Eddie takes the box Buck is holding out and inspects it. "He looks creepy." 

It's... not an inaccurate assessment. The timer is made of white plastic, and shaped like a rotund man in a chef's hat with uncomfortably pursed lips. 

"I don't think you're really supposed to look at him," Buck says. "I mean, you know what they say about watched pots and boiling."

Eddie huffs. "Still creepy, though. And putting a humanoid thing in boiling water also seems creepy.”

"He's plastic," Buck points out. "I don't think he's exactly bothered by the heat."

"I don't want to teach my child—"

He's interrupted by a laugh from the doorway, where Christopher is leaning on his crutches. "He's not real, dad."

"There you go," Buck says. "Chris knows that he's plastic. Why are you so opposed to letting the little pasta man help you stop overcooking your pasta?"

"I'm not—" Eddie starts, and Buck raises his eyebrows.

"Fine," Eddie sighs. "I just don't—how does he know?"

Buck blinks at Eddie for a second before he realises what Eddie means, and then he's laughing before he can stop himself, so hard he has to grip the kitchen counter for support.

"Eddie," he says when he can breathe again, trying hard to keep his tone as neutral as possible. "Are you afraid of the little plastic pasta man?"

"No!" Eddie says, and it would be a lot more convincing if he wasn't still holding the timer and eyeing it warily. "I just don't like it when things know things."

"It's hardly Hildy," Buck says, still trying to hold back laughter. "It's just a thermometer and a timer, look, it just senses when the water starts to boil and counts time from there. I promise you it doesn't have any kind of unnatural knowledge of pasta."

He gets a glare for that, but it melts into a sheepish grin soon enough. "Well, in that case," Eddie says, sounding like he's acquiescing to something much more harrowing than a plastic pasta timer. "I suppose he can stay." 

They try him out that very night, and Eddie almost jumps out of his skin when the timer starts singing. Buck only laughs at him a little. 

Later, once they've put Christopher to bed and get started on cleaning the kitchen, Eddie tries to hand the now-clean timer to Buck. Buck stares at him, uncomprehending.

"Don't you want to take it home?" Eddie asks. "It had your name on the package, I assume you bought it for yourself." 
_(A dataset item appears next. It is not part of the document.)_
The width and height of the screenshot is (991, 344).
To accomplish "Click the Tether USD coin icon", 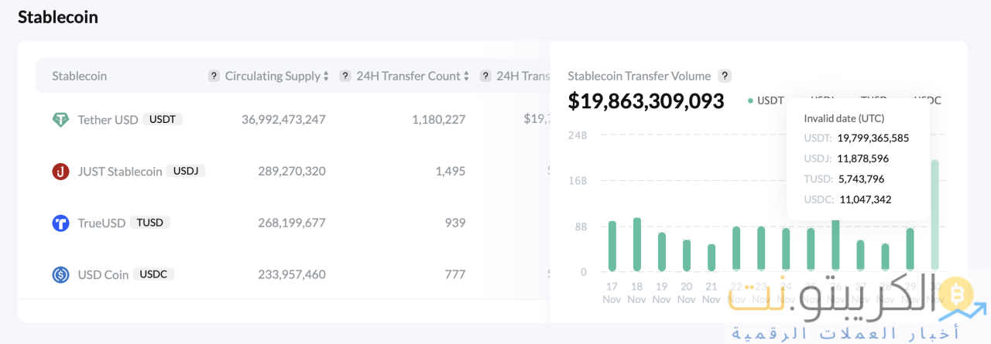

"Good thing, too," Buck says. "I'm not convinced you wouldn't have tried to exorcise it if you'd opened it without me around."

"No comment," Eddie says, and Buck laughs.

"I was gonna just leave it here, though," Buck says. "Assuming you're not going to try and cleanse it with holy fire in the middle of the night?" 

"I make no promises," Eddie says. "Why? Don't you want it after all?"

"It's not that," Buck says. "I just—don't really cook so much at the loft. Not when it's just for me."

"Oh," Eddie says. "Well, I'm happy to share custody. Full visitation rights." 


"We already co-parent an entire child, what's one unnecessarily humanoid kitchen appliance on top of that?"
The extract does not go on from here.